Полуденный ветер вздымал на каждом шагу смерчи. Обернувшись к капралу, Голубь вежливо поинтересовался:
– Кому-то стало плохо?
– Кому-то! Четверых сегодня хватил тепловой удар!
– Это, верно, от солнца.
Ноги у солдат подгибались от кашля, налетавшие то и дело смерчи и жгучая пятидесятиградусная жара превратили колонну в стонущий ад, а Голубь пилочкой для ногтей старательно пытался ослабить сбоку гармошки винт…
Чем ближе они подходили к экватору, тем мучительнее становилось это бесконечное странствие по пескам. Они вошли в зону пассатов. От мечущихся песчинок раскаленная почва, казалось, дымилась, и сквозь пелену пыли дышало жаром съежившееся угольком солнце.
– Сомкнуть ряды! Сомкнуть ряды! – орет капрал, потому что колонна поминутно разваливается.
– У вас случайно нет отвертки? – вежливо обращается к нему Голубь.
– Norn de Dieu…
Ругаясь и кашляя, капрал плетется дальше. Какой-то солдат падает, другие хватаются за головы и стонут… Отказал броневик. Трое едва стоящих на ногах механиков возятся в моторе, склонившись в плавающих вокруг бензиновых парах… Кто-то трогает почти не соображающего механика за плечо. Он оборачивается и видит Голубя.

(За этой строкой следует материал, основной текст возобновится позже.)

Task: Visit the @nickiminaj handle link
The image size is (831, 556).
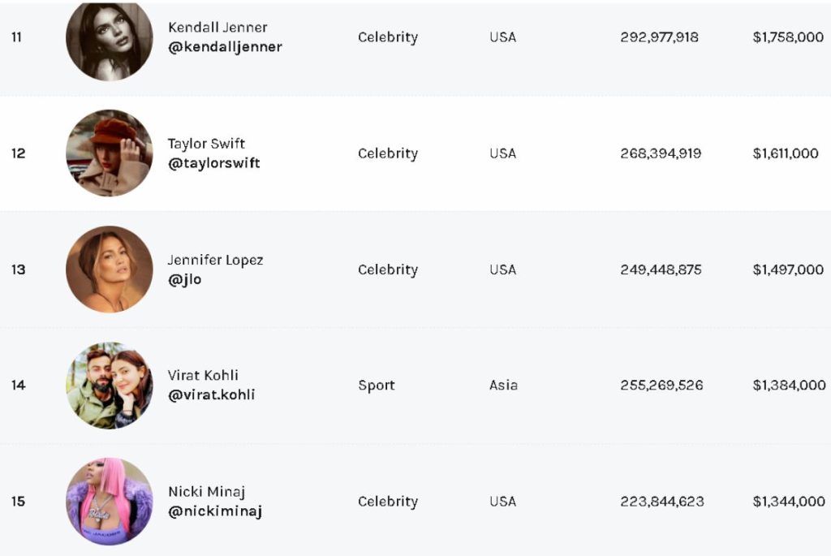Action: pos(214,511)
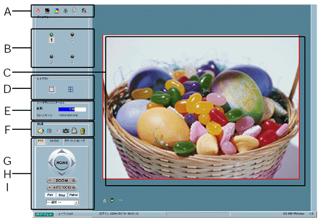Screen dimensions: 323x221
Task: Click the red power icon
Action: pos(38,10)
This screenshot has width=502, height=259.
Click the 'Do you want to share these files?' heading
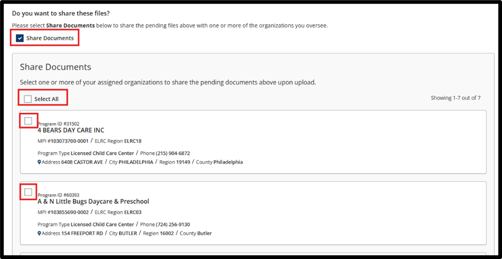[63, 14]
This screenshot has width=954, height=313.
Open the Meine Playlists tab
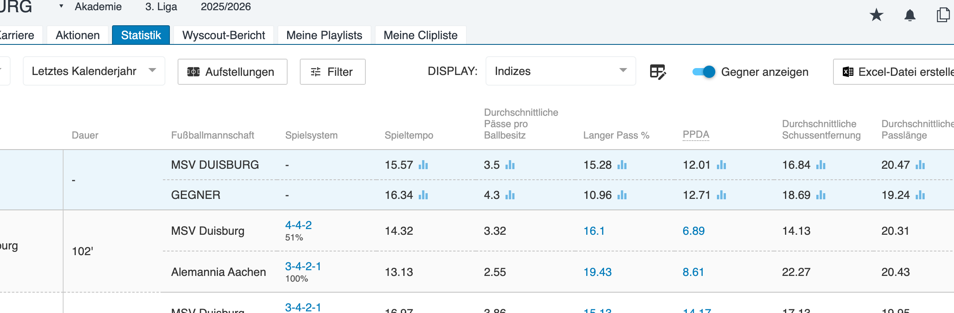(324, 35)
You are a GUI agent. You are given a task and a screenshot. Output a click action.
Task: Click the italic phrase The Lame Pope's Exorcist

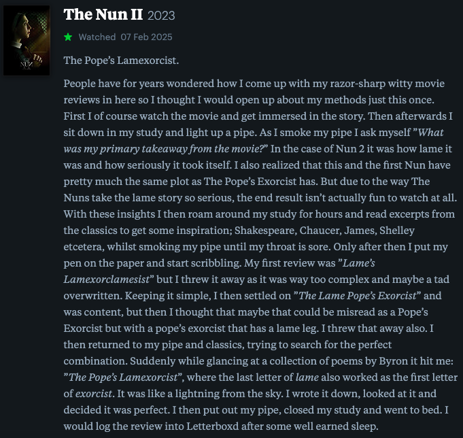coord(358,296)
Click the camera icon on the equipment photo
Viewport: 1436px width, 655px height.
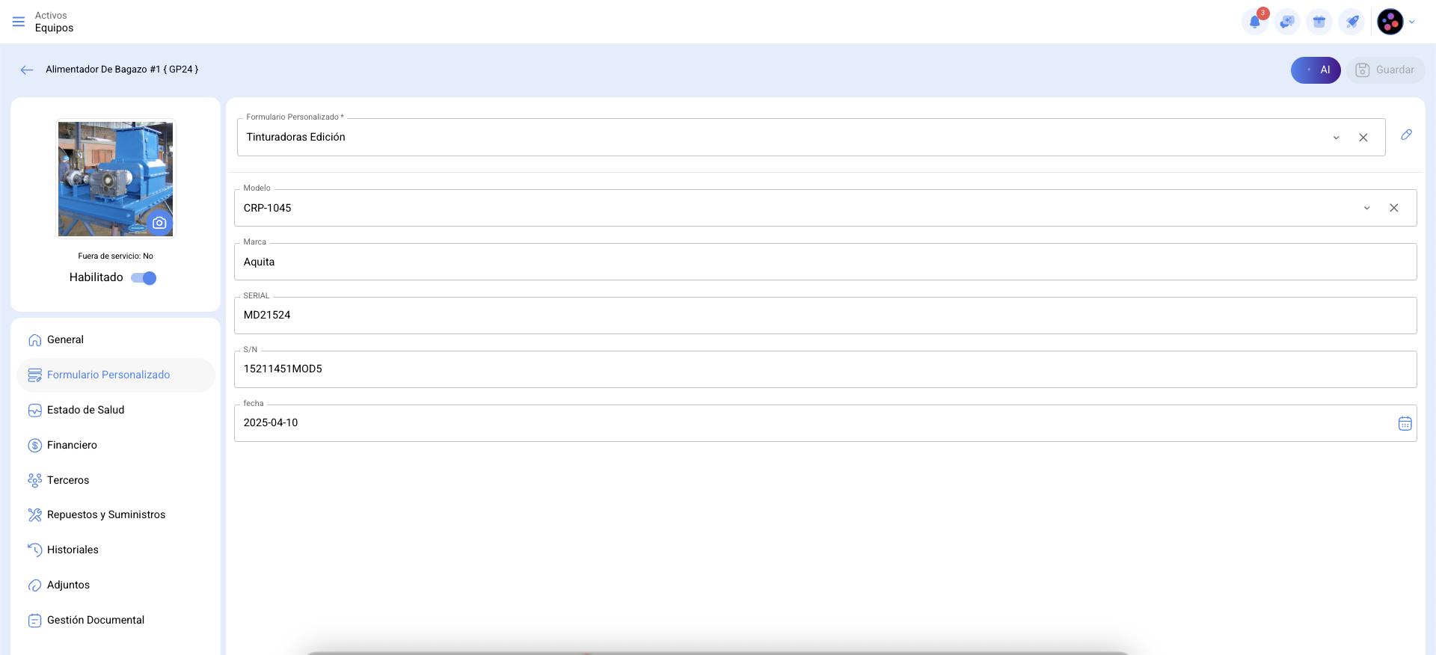(x=159, y=223)
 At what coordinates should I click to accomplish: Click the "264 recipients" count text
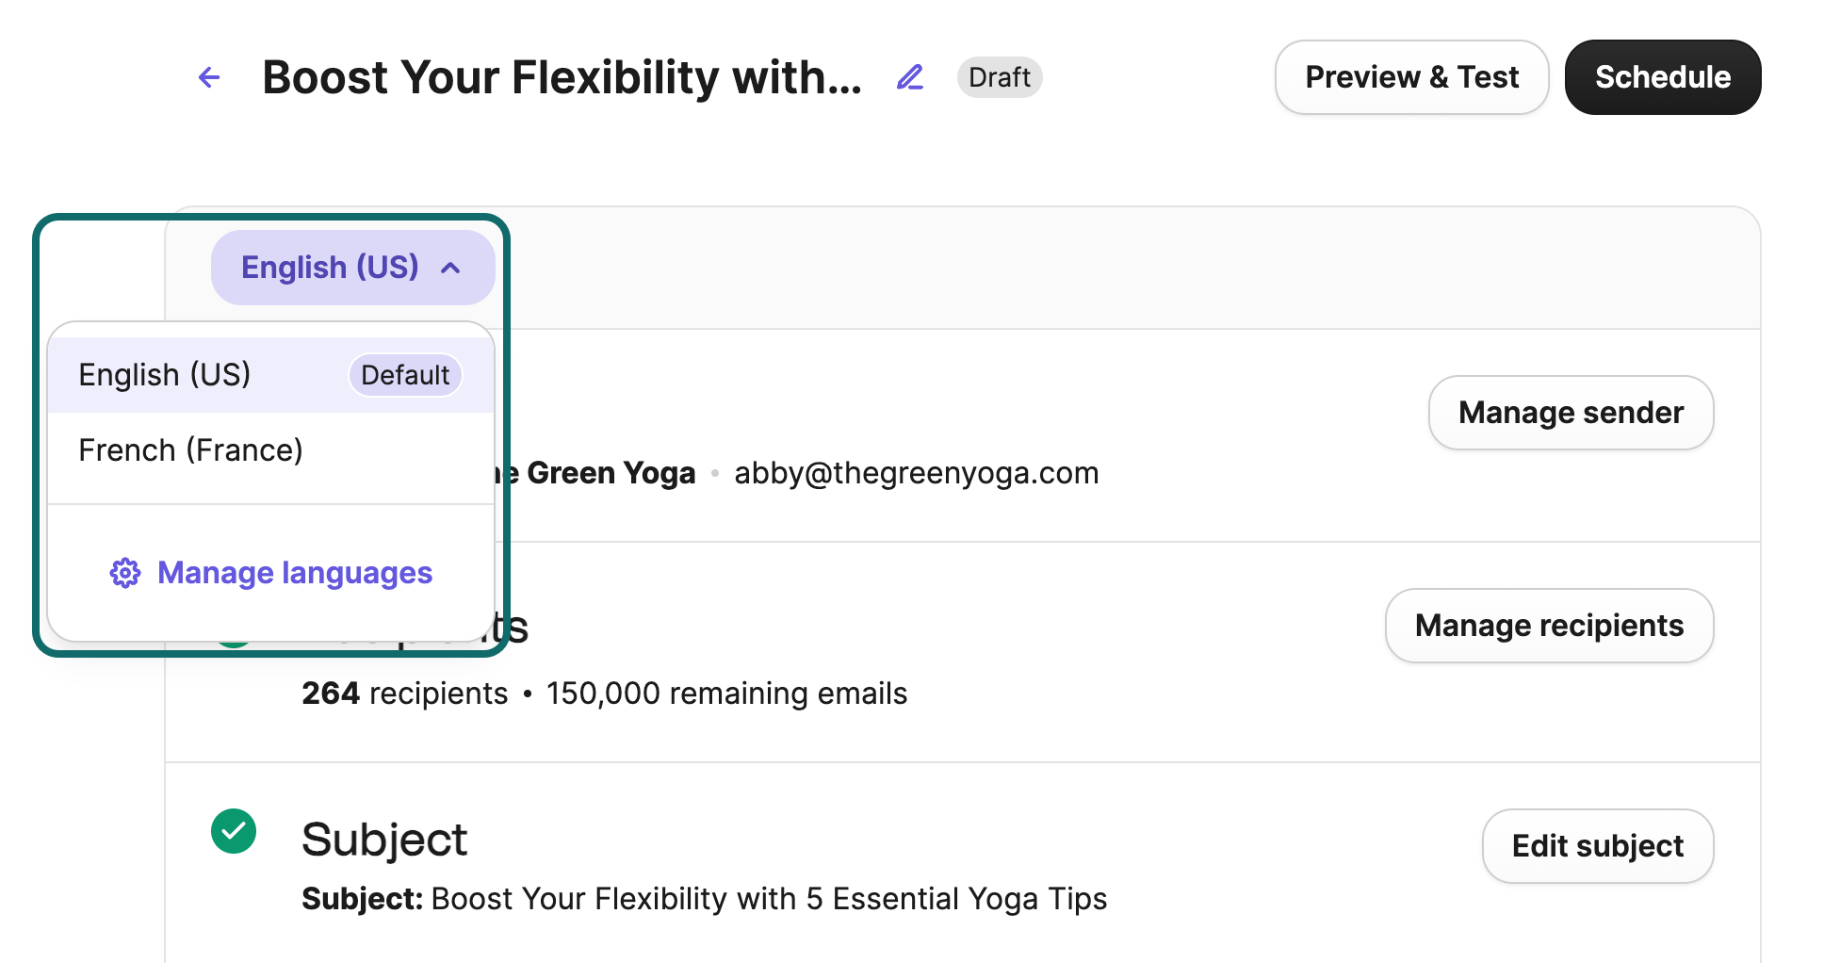[404, 694]
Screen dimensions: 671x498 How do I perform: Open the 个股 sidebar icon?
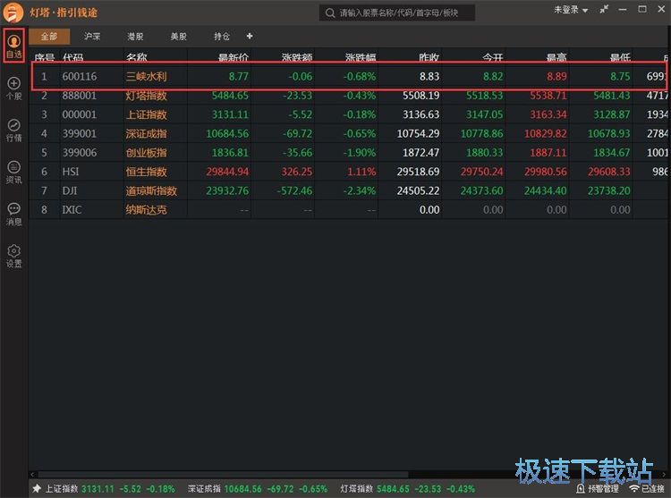point(13,89)
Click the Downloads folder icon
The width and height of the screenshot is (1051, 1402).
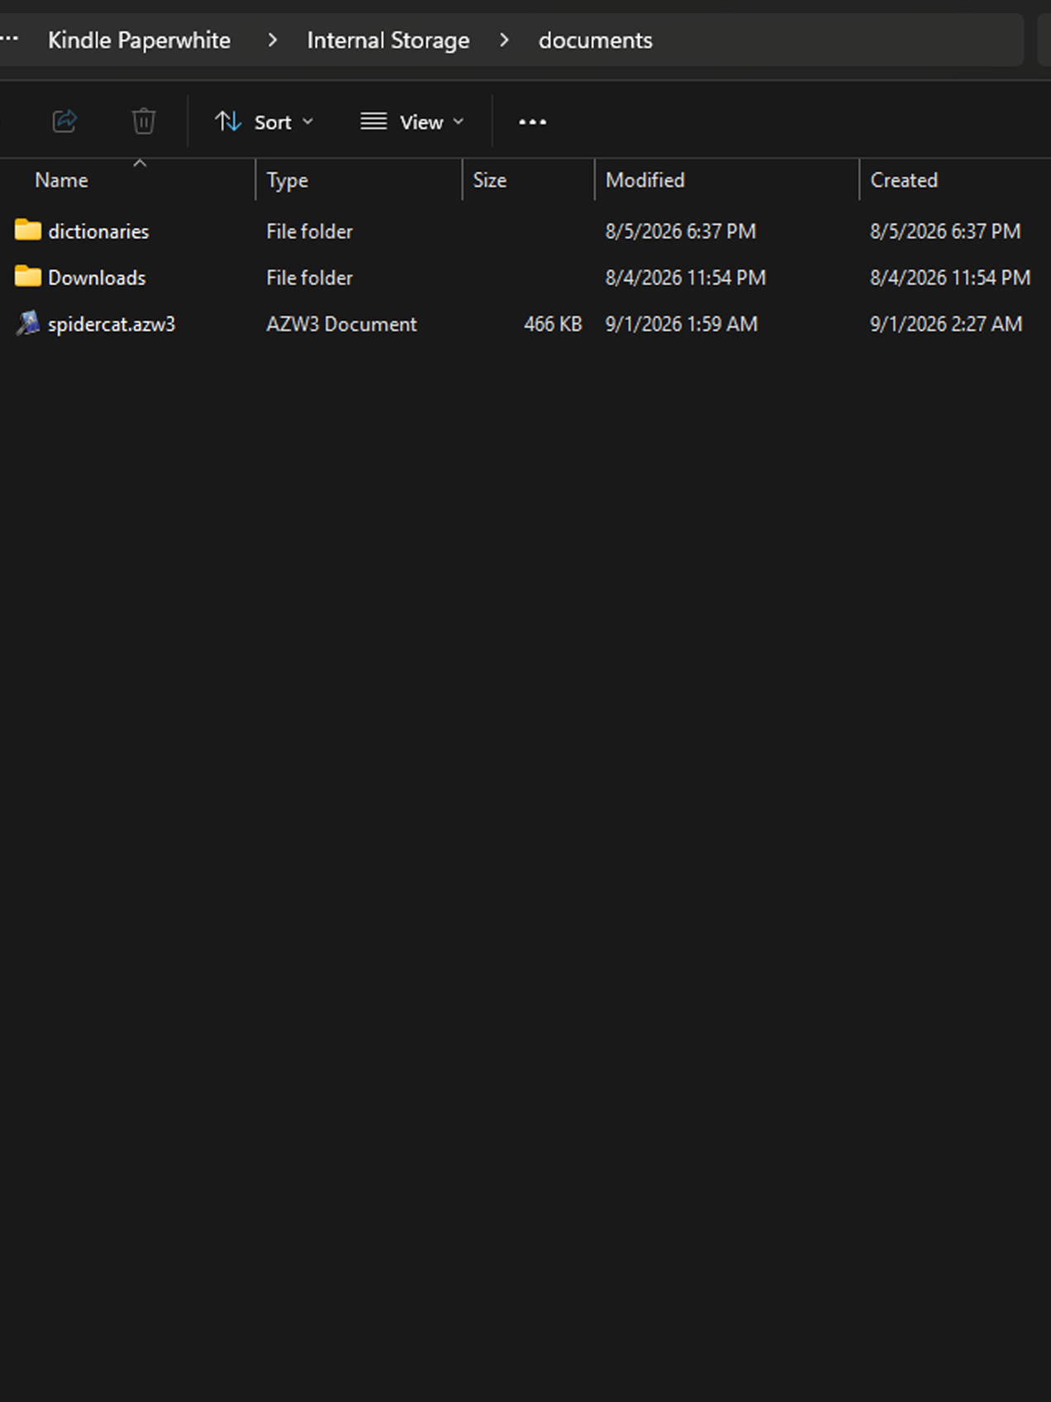[28, 277]
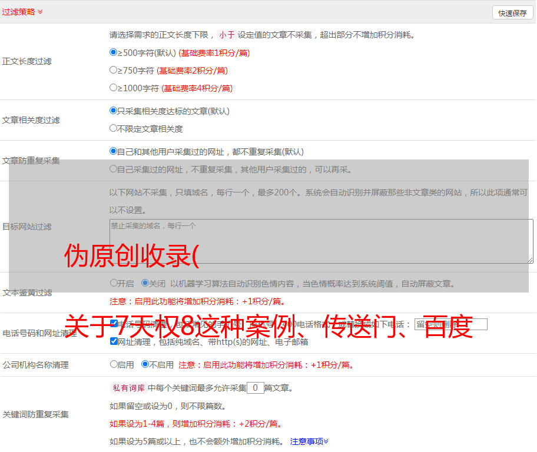Collapse the 过滤策略 section chevron
The height and width of the screenshot is (452, 537).
(40, 12)
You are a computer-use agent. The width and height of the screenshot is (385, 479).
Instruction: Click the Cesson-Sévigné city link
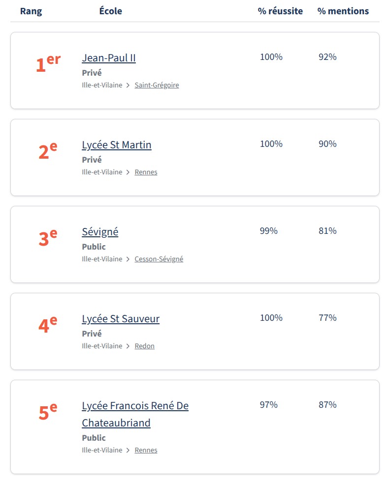[x=159, y=259]
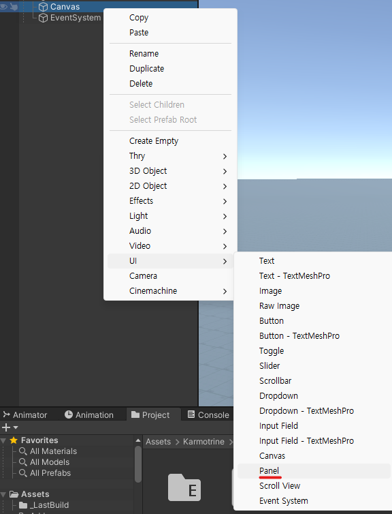This screenshot has width=392, height=514.
Task: Switch to the Console tab
Action: (208, 414)
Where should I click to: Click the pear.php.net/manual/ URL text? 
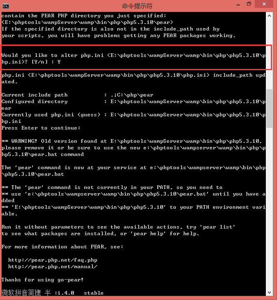pyautogui.click(x=53, y=267)
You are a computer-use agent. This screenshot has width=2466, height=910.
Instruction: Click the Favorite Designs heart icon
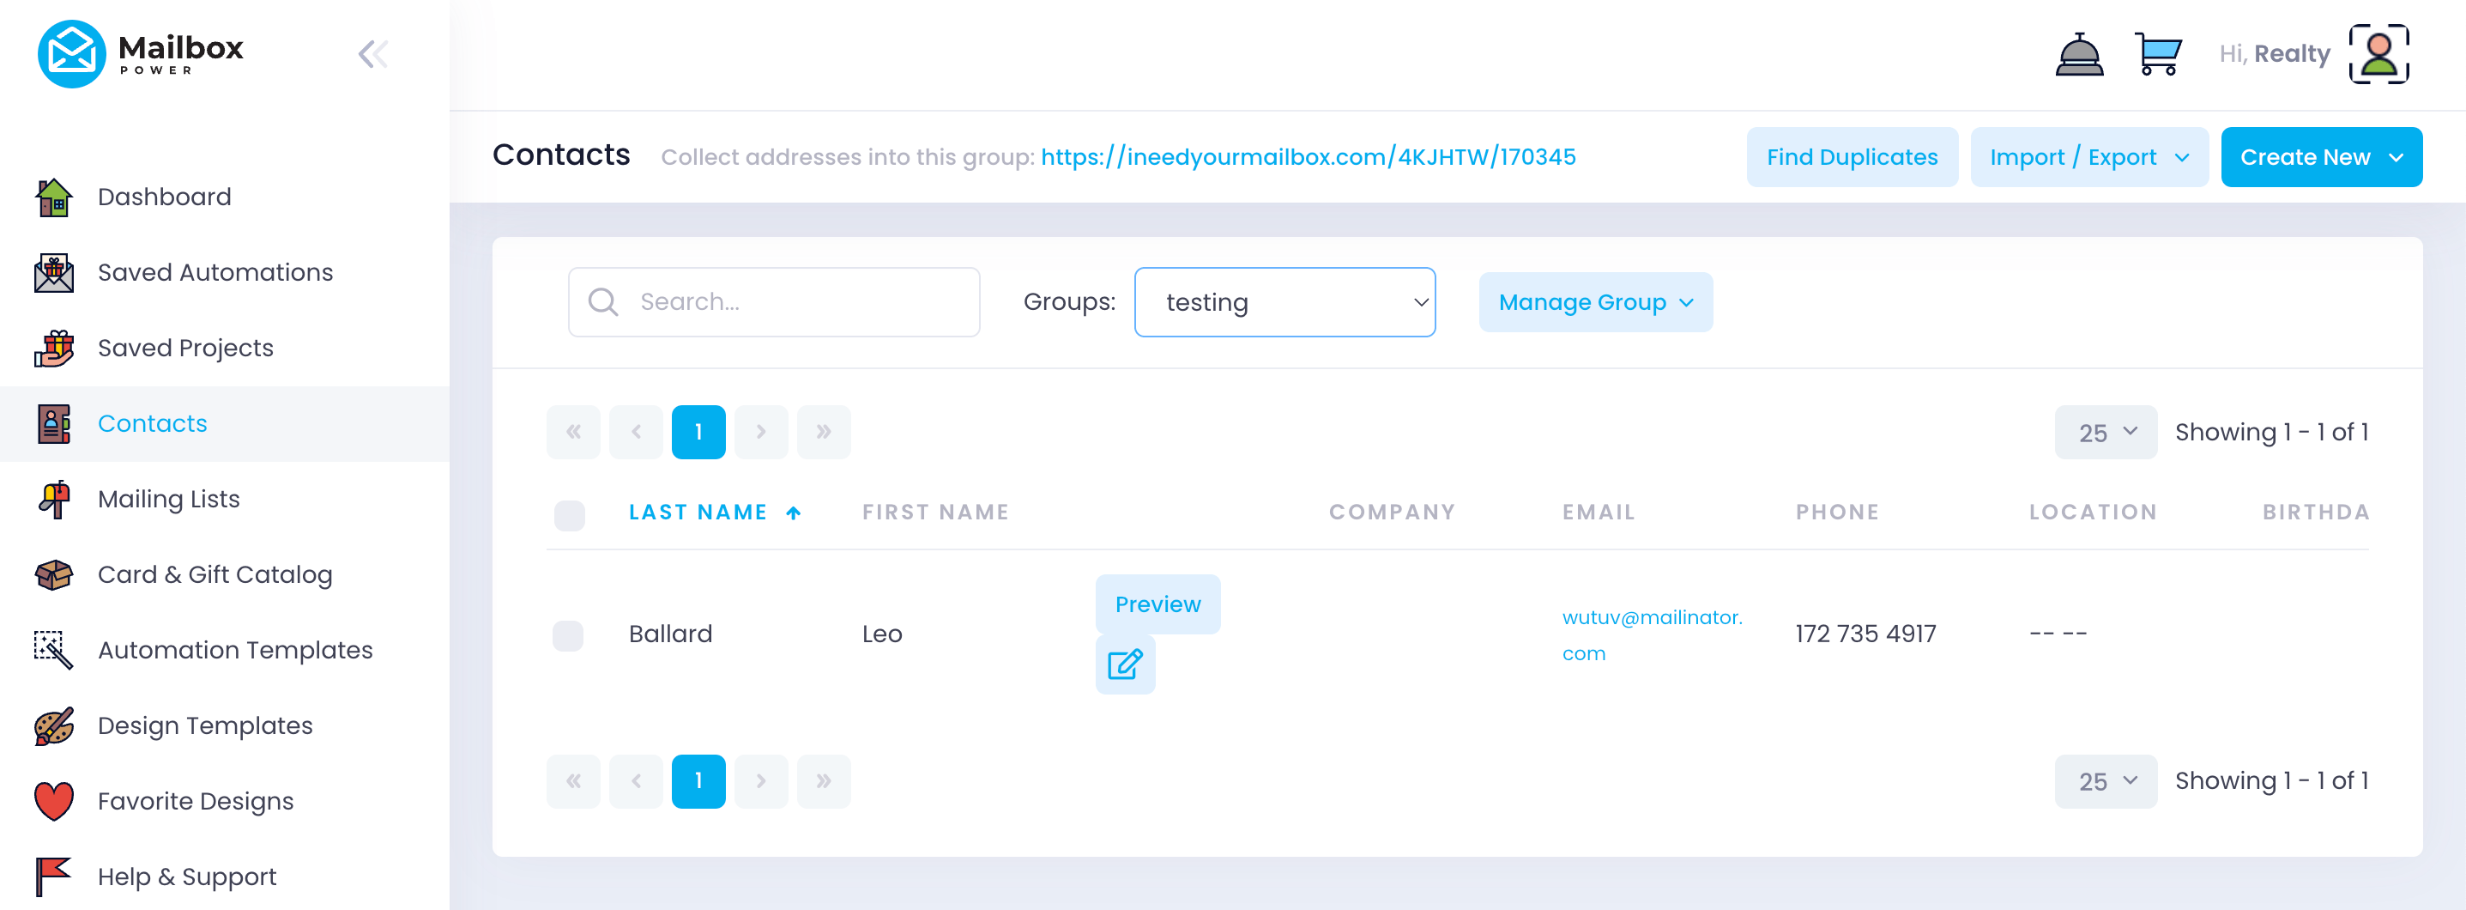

– Очень вас прошу, когда закончите с этой работой, приведите в порядок мою гармошку…
…Жизнь ему спасло только то, что он неожиданно нагнулся, поэтому молоток прошел в нескольких сантиметрах от его головы.
Вечером, когда спала жара, они ускорили шаг. Вихрившиеся над пустыней смерчи улеглись в ледяном белом сиянии.
Господин граф, довольно бодро шагавший всю дорогу, от холода пришел в уныние. Подошедший к нему случайно Главач вдруг увидел, что его высокородный друг стучит зубами.
– Никогда бы не поверил, что человек способен такое вынести, – сказал Главач.
– Я могу вынести все, что угодно, но только не холод, – дрожа, ответил граф. Служба впервые отразилась на его изысканной внешности. Седеющие волосы вокруг высокого лба, классически правильное лицо и великолепная мужественная фигура – все это сейчас имело жалкий вид. – Коллега… Я не пожалею пятнадцати франков, если вы достанете мне какую-нибудь… рубашку… которую я мог бы надеть под форму… У меня больше нет белья… а в двух рубашках я бы меньше мерз… Конечно… в хорошем обществе не принято… носить две пары белья… Но иногда… приходится пренебречь… этикетом…
– Вы и впрямь готовы пожертвовать столько денег? – спросил Главач.
– Клянусь… У вас есть лишняя рубашка?
– У меня-то нет, но я могу украсть, – раздумчиво произнес сапожник. – Вам какую хочется?